Exercise input:
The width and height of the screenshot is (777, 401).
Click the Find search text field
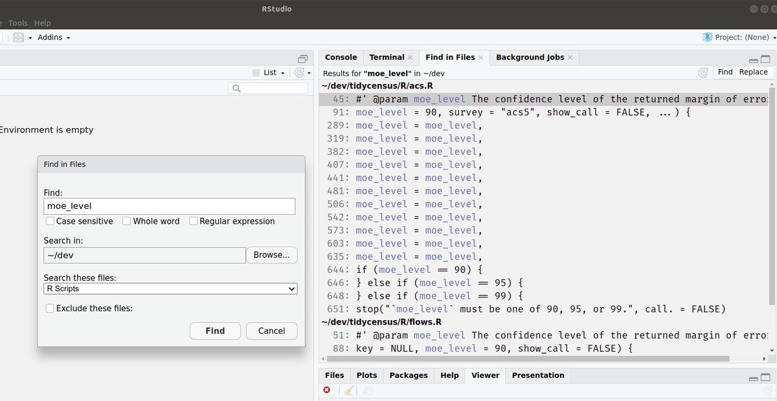coord(170,206)
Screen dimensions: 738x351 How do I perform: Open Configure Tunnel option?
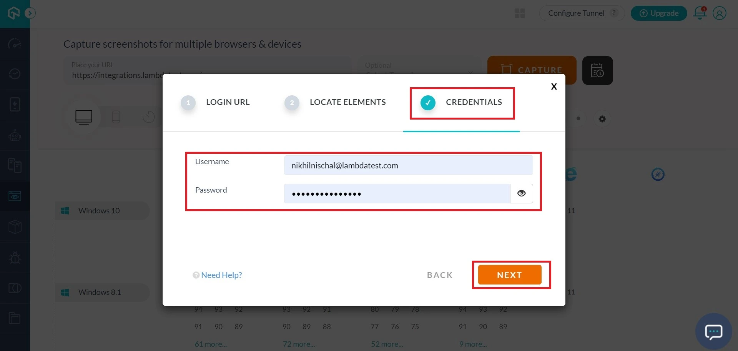click(x=576, y=13)
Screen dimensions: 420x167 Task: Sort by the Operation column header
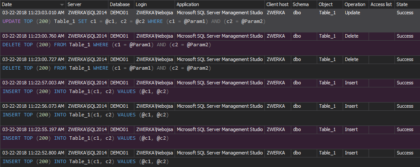tap(356, 4)
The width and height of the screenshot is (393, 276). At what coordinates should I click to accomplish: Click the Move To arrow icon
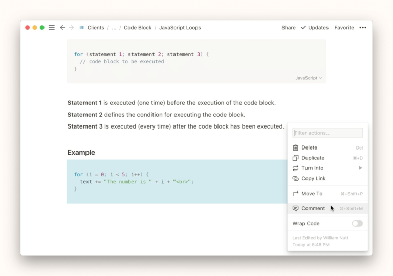295,194
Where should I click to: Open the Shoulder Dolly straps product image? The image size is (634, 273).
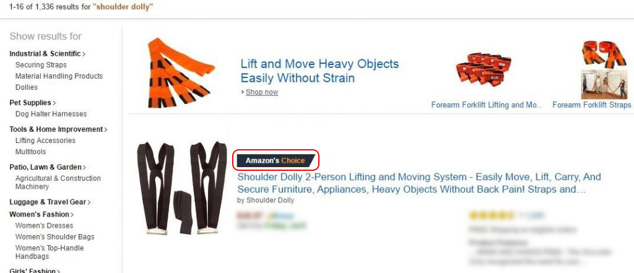tap(181, 188)
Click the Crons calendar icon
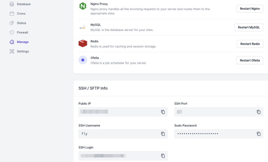268x162 pixels. coord(12,13)
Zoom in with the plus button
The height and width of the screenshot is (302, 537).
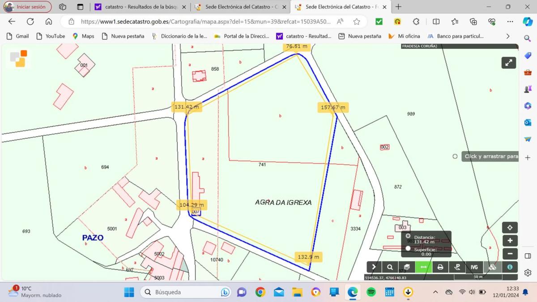(x=510, y=241)
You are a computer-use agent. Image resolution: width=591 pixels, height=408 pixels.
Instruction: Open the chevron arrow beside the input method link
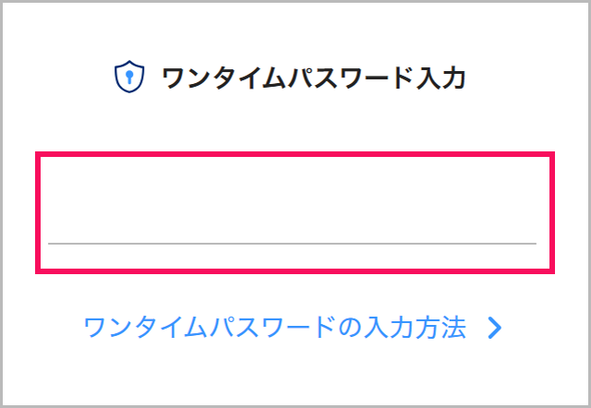point(495,328)
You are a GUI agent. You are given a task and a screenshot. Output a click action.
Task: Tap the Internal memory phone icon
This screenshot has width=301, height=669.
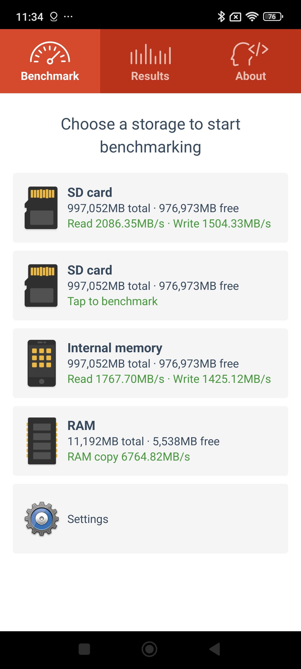click(x=42, y=363)
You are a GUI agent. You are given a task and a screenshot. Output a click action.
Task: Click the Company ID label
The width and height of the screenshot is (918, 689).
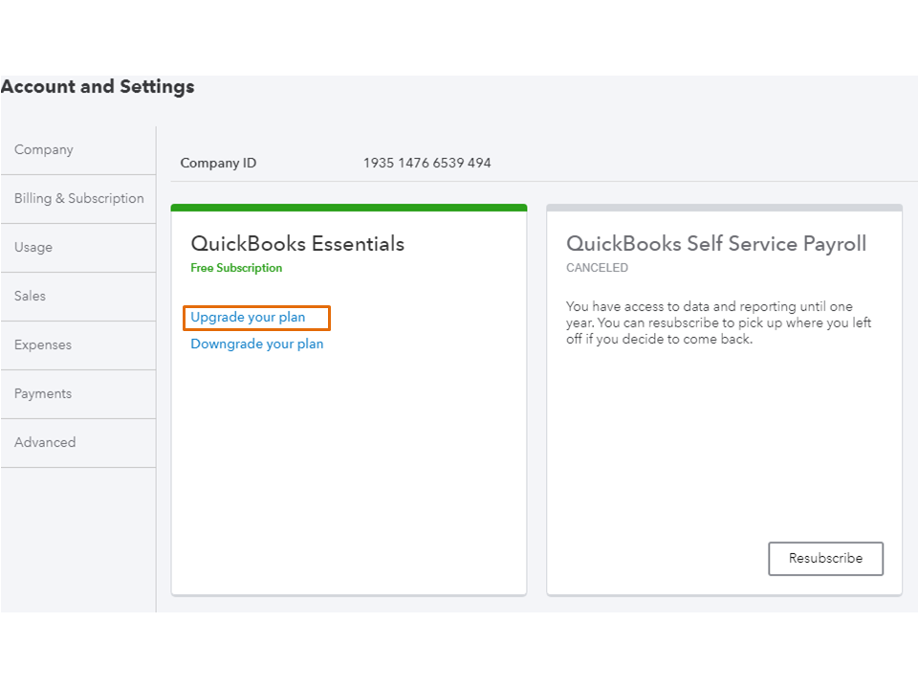218,164
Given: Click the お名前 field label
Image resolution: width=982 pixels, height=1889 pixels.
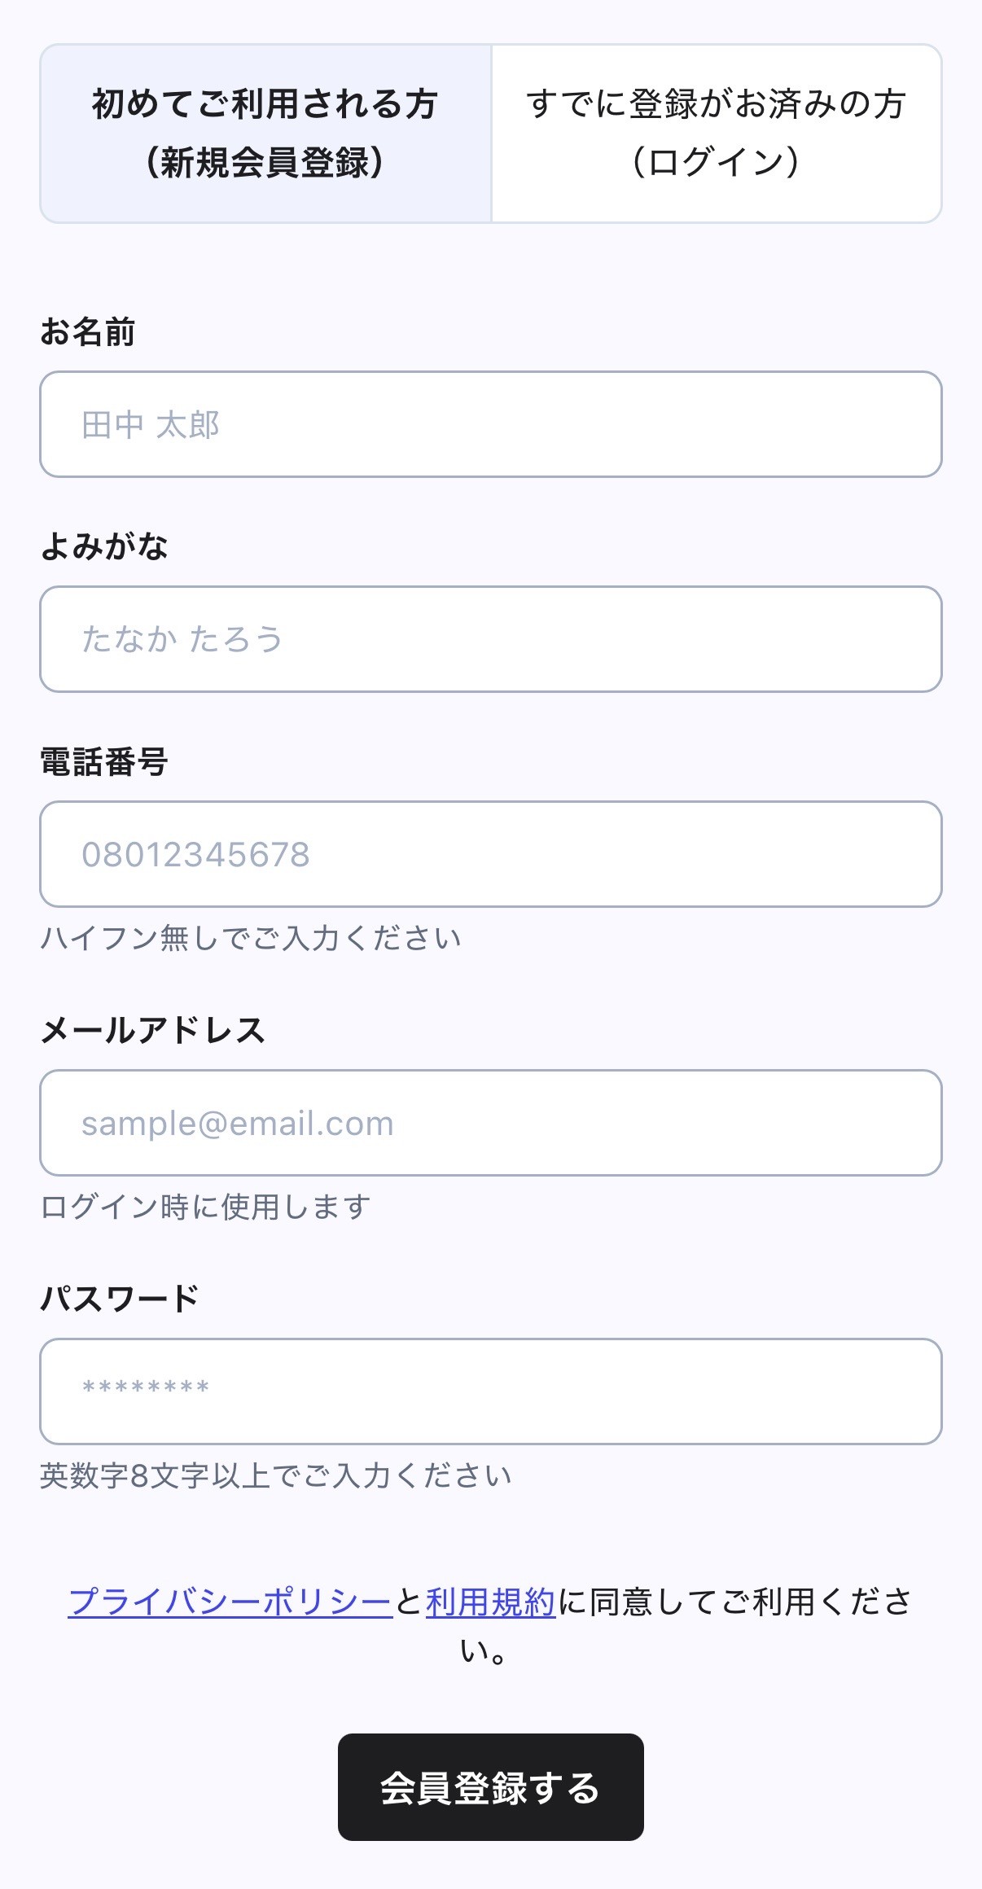Looking at the screenshot, I should (x=87, y=332).
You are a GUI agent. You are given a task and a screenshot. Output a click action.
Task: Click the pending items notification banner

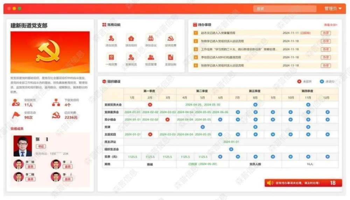tap(303, 183)
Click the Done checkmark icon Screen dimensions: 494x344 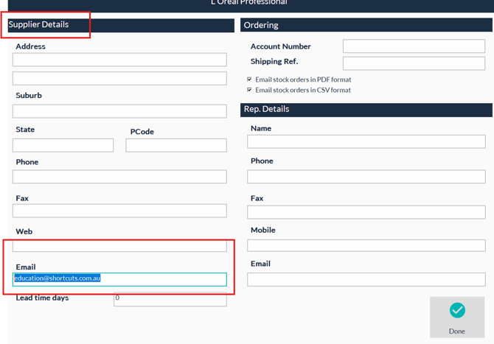[456, 311]
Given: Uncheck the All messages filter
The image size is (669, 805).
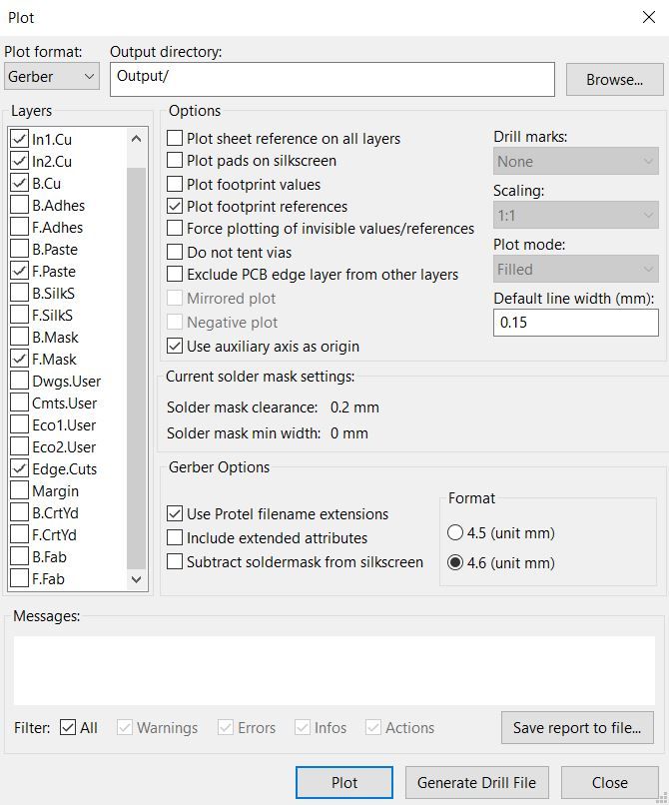Looking at the screenshot, I should click(x=67, y=727).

What is needed: What you should repeat exactly is the run of lines from the top of the listing above through the line with "You are a computer-use", without pictures.

Written solution:
The width and height of the screenshot is (777, 401).
Click the Find search text field
coord(170,206)
Screen dimensions: 738x351 How do I perform: Open Configure Tunnel option?
click(x=576, y=13)
Screen dimensions: 420x167 Task: Sort by the Operation column header
tap(356, 4)
The width and height of the screenshot is (393, 276). At what coordinates should I click to accomplish: Click the Move To arrow icon
295,194
Where should I click to: Open the Shoulder Dolly straps product image? The image size is (634, 273).
tap(181, 188)
Click the Crons calendar icon
268x162 pixels. coord(12,13)
Zoom in with the plus button
The height and width of the screenshot is (302, 537).
(x=510, y=241)
You are a computer-use agent. Image resolution: width=591 pixels, height=408 pixels.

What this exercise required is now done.